Before turning to the issue raised on the merits of the appeal, we must first address Lybrand's motion that the appeal be dismissed because the only person seeking to prosecute the appeal, Dynamark, does so by virtue of an allegedly champertous assignment of the claim dismissed below. Lybrand claims that since Poloron no longer has an interest in the appeal, and since the assignment to Dynamark is invalid, the appeal should be dismissed as moot. We agree that if the assignment were invalid the appeal would have to be dismissed. We find no invalidity in the assignment, however, and therefore deny Lybrand's motion to dismiss the appeal.3
Lybrand's only assertion that the assignment is champertous and thus invalid rests upon its theory that the assignment violated Section 489 of the New York Judiciary Law (McKinney 1968).4 We disagree.
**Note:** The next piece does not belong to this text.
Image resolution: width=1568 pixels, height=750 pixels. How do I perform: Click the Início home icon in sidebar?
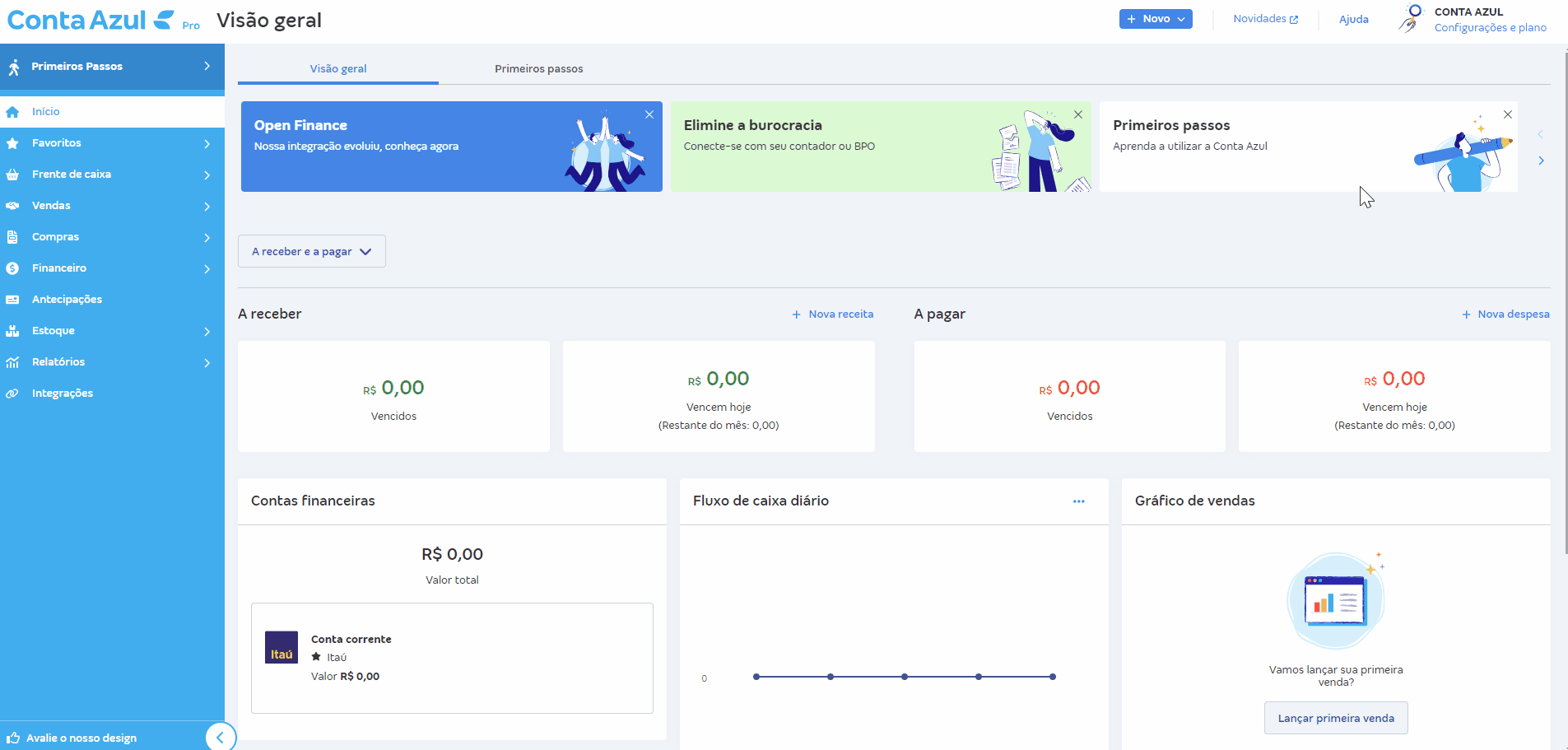tap(12, 112)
Section 489 specifically prohibits a corporation from taking an assignment of a claim for the purpose of suing thereon. As stated in Lee v. Community Capital Corp., 67 Misc.2d 699, 701, 324 N.Y.S.2d 583, 585 (Sup.Ct.1971):
Section 489 of the Judiciary Law is penal in nature, and manifests this State's public policy prohibiting such practices, and hence classifies all such transactions as void aside from the penal sanctions imposed. * * * (T)his court will not lend its aid or grant relief to a party whose cause of action is predicated on such an act or transaction.
In Fairchild Hiller Corp. v. McDonnell Douglas Corp., 28 N.Y.2d 325, 329, 321 N.Y.S.2d 857, 860, 270 N.E.2d 691, 693 (1971), the New York Court of Appeals described the public policy reflected in the New York statute:
The legislative concern is clear. To prevent the resulting strife, discord and harassment which could result from permitting attorneys and corporations to purchase claims for the purpose of bringing actions thereon, the Legislature enacted sections 274 and 275 of the former Penal Law, Consol.Laws, c. 40 (the predecessor statutes to § 488 and § 489) declaring the practice of champerty and maintenance to be illegal.
The assignment here does no violence to the legislative concern as expressed by the New York courts; even if we assume that New York law governs, a matter which is not clear on the facts or the law, Dynamark had its own significant interest in the litigation from the outset. It was an original plaintiff in the first suit. In its settlement agreement with the Levitts and Poloron, it retained a seventy-five percent interest in any recovery and agreed to pay seventy-five percent of all litigation expenses in the anticipated future litigation. Furthermore, it is not taking an assignment for the purpose of bringing a new action or proceeding, but rather a reassignment of its own claim to pursue its own interests in an appeal.
Lybrand refers us to Puro v. Puro, 31 A.D.2d 837, 298 N.Y.S.2d 111 (1969), for the proposition that Section 489 applies to a reassignment of a claim that once belonged to the assignee. In that case, however, the court refused to decide the issue and remanded the case to determine the relationship between the assignor and assignee. Here, Poloron and Dynamark were the victims of an allegedly fraudulent misstatement in connection with a securities sale. In the settlement agreement, Dynamark had never relinquished its right to recover; it merely limited its right to proceed. By the assignment now in question, Dynamark simply reasserted its right to proceed. Such an assignment violates neither the spirit nor the letter of Section 489. Nor does it violate any other applicable theory of champerty of which we are aware.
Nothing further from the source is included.